Les comparaisons d’autonomie devraient distinguer les usages sur écran fermé et sur écran intérieur. Une promesse d’autonomie d’une journée peut masquer des différences majeures entre la messagerie sur l’écran de couverture et le multitâche soutenu sur la dalle plus grande.
Les retours à long terme compteront davantage que les essais de lancement. Il faudra surveiller les changements de résistance de la charnière, des couches d’affichage, du comportement tactile et de l’usure visible. Une première impression raffinée soutient le récit d’Apple, mais des performances stables pendant des mois le valident.
Le troisième signal sera l’adoption au-delà des premiers enthousiastes. Les pénuries initiales peuvent résulter d’une forte demande, d’une production limitée, ou des deux. Les estimations d’expédition ont donc besoin de contexte.
Les indices les plus utiles incluront la disponibilité répétée, l’utilisation active de l’écran intérieur, l’optimisation par les développeurs et la fidélisation des clients. Apple ne publie pas tous les indicateurs à l’échelle de chaque produit, de sorte que les mises à jour d’applications et le comportement des clients fourniront des indices indirects.
La réponse de Samsung s’inscrit dans ce troisième signal. Si Samsung accélère les changements logiciels, ajuste le positionnement de ses produits ou met en avant des preuves de durabilité, Apple aura modifié l’agenda concurrentiel. Si les rivaux poursuivent leur trajectoire existante, l’arrivée d’Apple aura peut-être accru l’attention sans changer la catégorie.
La réponse à la question initiale sur le calendrier est donc conditionnelle, mais non évasive. Apple est en retard selon toute mesure historique. Samsung et d’autres ont accompli le travail coûteux d’établir le format, de survivre aux échecs et d’améliorer les composants.

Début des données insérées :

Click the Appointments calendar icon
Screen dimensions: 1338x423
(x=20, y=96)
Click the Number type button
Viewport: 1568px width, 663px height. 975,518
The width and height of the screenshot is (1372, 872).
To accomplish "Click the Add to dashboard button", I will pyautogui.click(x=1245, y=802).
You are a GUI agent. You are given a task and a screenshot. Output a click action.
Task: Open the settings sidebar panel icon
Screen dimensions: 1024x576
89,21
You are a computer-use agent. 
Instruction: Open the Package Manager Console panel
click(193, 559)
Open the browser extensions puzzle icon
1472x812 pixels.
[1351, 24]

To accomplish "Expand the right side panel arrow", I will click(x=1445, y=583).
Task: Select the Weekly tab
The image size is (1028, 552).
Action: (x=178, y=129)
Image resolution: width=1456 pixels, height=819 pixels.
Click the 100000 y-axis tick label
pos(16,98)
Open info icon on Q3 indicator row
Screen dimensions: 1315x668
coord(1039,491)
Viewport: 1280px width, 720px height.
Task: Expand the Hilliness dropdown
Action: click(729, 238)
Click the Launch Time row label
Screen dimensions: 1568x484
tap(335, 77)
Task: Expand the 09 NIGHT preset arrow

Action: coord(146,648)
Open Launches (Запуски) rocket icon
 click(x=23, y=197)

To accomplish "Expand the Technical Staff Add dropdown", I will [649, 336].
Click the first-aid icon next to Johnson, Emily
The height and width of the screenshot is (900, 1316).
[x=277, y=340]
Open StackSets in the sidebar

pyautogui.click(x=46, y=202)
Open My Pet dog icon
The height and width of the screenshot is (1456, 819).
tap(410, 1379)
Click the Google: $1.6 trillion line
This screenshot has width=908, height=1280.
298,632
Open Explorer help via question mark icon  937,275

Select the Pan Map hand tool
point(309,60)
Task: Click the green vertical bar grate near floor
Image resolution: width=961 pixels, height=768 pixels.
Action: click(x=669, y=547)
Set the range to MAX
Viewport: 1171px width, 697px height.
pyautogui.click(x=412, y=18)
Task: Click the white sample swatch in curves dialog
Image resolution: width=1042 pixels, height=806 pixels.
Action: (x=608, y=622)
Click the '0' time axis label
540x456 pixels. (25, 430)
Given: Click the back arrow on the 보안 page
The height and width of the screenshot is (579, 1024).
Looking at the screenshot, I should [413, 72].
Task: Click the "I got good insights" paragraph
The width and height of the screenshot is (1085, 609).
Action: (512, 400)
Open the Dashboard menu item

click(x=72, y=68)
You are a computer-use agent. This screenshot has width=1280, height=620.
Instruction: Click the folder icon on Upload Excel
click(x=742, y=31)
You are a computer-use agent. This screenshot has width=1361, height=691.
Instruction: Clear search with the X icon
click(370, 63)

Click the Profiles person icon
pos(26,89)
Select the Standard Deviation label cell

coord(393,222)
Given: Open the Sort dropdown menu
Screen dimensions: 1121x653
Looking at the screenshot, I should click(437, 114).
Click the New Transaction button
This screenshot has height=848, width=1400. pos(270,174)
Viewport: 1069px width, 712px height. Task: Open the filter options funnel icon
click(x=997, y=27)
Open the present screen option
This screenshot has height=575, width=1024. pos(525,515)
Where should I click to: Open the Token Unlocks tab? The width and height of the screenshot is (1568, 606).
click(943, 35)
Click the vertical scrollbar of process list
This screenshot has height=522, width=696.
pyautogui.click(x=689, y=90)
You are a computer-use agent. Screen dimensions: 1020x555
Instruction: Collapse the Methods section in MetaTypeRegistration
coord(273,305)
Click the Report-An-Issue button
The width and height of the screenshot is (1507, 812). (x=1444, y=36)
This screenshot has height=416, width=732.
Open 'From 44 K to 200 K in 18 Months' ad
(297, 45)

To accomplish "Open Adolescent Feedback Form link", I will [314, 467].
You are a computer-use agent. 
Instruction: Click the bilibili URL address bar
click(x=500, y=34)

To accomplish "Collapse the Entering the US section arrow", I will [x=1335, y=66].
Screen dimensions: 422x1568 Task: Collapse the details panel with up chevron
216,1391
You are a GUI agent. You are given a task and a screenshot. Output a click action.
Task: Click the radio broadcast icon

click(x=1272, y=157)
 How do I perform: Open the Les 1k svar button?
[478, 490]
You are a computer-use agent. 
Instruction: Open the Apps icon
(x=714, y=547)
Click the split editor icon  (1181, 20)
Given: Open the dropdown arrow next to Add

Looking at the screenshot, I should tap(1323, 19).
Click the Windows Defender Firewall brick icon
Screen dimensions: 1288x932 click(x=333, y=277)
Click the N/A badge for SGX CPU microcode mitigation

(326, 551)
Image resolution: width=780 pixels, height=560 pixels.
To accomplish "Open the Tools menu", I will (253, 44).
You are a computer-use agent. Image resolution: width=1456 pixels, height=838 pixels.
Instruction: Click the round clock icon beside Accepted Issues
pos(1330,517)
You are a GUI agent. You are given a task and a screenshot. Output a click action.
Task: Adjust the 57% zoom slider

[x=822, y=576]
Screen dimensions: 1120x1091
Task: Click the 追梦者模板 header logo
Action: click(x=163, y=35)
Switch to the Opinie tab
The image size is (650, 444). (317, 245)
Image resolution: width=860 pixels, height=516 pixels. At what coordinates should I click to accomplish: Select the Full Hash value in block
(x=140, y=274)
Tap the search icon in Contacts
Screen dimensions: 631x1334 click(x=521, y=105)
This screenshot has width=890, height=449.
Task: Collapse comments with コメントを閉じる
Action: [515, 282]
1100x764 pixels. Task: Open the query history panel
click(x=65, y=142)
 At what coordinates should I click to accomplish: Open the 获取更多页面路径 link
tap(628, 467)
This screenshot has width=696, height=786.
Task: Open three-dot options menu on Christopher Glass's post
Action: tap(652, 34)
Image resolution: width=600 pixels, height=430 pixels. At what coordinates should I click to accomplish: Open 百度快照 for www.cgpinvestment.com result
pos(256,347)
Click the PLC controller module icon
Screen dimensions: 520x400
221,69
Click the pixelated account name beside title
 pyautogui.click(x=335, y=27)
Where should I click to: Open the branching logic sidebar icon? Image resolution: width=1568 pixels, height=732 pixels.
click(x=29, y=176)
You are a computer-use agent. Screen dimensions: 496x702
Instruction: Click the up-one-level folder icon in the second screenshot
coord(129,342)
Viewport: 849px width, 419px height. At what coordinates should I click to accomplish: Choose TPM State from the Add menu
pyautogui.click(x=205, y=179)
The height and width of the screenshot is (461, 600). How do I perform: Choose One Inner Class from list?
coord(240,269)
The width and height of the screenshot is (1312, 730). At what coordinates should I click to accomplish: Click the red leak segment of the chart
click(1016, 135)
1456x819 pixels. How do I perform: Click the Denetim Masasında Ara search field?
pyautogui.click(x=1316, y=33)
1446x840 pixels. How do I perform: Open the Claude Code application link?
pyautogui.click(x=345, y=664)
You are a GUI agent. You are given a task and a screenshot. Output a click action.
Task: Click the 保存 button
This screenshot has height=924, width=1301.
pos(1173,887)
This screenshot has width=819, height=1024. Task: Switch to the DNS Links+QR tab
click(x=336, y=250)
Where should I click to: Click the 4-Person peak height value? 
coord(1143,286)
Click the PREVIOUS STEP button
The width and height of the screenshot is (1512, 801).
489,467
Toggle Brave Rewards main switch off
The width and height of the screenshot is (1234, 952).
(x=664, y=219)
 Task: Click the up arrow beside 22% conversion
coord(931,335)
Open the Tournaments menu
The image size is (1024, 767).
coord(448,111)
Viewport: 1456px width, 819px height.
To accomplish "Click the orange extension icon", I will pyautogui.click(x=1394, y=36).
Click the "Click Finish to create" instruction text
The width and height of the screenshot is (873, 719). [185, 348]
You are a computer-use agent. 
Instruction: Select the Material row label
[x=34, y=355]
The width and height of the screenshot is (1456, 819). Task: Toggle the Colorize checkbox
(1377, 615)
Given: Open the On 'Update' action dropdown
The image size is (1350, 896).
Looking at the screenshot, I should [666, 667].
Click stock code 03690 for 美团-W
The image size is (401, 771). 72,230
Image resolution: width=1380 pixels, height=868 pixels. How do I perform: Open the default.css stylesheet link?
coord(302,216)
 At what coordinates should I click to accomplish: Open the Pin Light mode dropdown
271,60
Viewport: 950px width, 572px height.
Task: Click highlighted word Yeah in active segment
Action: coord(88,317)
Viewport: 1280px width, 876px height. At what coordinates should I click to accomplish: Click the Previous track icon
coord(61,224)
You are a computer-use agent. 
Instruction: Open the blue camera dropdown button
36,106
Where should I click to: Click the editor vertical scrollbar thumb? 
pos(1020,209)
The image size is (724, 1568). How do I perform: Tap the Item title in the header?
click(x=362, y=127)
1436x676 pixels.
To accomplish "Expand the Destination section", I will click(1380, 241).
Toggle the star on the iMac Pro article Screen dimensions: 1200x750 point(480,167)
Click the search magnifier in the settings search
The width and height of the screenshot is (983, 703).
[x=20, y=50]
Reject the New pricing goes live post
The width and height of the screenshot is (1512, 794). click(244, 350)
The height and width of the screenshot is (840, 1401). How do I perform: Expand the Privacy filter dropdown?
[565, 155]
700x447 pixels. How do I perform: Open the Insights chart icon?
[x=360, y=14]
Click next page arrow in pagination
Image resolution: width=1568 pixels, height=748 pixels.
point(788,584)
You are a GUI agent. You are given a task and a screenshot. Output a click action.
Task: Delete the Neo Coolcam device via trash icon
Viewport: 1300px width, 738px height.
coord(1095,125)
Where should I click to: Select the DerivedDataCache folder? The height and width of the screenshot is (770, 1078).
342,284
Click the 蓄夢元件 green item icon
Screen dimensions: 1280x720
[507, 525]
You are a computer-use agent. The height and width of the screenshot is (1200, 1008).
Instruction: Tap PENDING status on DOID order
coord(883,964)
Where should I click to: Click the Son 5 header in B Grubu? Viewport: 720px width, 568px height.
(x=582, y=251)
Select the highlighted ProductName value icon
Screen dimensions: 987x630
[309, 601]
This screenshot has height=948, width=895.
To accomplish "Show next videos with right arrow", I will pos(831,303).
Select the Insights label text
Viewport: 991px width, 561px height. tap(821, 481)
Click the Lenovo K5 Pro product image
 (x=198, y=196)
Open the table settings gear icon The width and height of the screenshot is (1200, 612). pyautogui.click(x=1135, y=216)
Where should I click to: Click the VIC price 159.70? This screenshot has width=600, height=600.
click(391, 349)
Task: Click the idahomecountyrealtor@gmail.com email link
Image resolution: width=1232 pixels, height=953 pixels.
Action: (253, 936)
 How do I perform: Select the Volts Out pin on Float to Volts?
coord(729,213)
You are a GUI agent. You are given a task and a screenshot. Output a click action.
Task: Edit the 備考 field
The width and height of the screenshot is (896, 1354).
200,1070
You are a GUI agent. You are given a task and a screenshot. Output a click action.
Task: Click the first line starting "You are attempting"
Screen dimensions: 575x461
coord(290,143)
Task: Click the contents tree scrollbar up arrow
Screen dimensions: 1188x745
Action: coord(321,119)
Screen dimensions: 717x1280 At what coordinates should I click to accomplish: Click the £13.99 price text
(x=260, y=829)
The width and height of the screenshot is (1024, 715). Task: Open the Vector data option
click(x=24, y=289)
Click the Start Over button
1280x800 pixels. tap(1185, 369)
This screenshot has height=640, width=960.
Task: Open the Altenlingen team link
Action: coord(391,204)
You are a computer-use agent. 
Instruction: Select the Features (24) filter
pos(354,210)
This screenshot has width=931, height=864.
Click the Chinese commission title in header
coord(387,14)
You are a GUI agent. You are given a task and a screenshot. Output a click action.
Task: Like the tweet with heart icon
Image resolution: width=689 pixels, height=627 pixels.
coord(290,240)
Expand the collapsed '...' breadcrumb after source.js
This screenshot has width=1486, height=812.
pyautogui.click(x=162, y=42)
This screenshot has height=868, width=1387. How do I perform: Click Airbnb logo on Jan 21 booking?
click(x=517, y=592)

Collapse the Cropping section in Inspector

Pourtant, Apple n’est pas nécessairement arrivée trop tard. Les pliables représentent encore une faible part des smartphones mondiaux, les designs au format livre gagnent du terrain et le matériel essentiel est devenu plus fin et plus crédible. La catégorie reste suffisamment ouverte pour qu’un nouvel acteur majeur redéfinisse les attentes.
L’attente ne devient un avantage que si Apple transforme cette maturité en produit comportant moins de compromis et des usages plus clairs. Une charnière soignée ne suffira pas. L’expérience entière doit rendre le pliage nécessaire.
Après le 9 septembre, les lecteurs devraient ignorer les réactions les plus bruyantes de l’actualité technologique et poser trois questions pratiques. L’écran plus grand améliore-t-il les tâches courantes ? Le matériel reste-t-il digne de confiance en dehors d’une démonstration ? Les développeurs traitent-ils ce nouveau format comme une plateforme ?
Les réponses montreront si Apple a passé sept ans à prendre du retard ou sept ans à laisser la technologie la rattraper.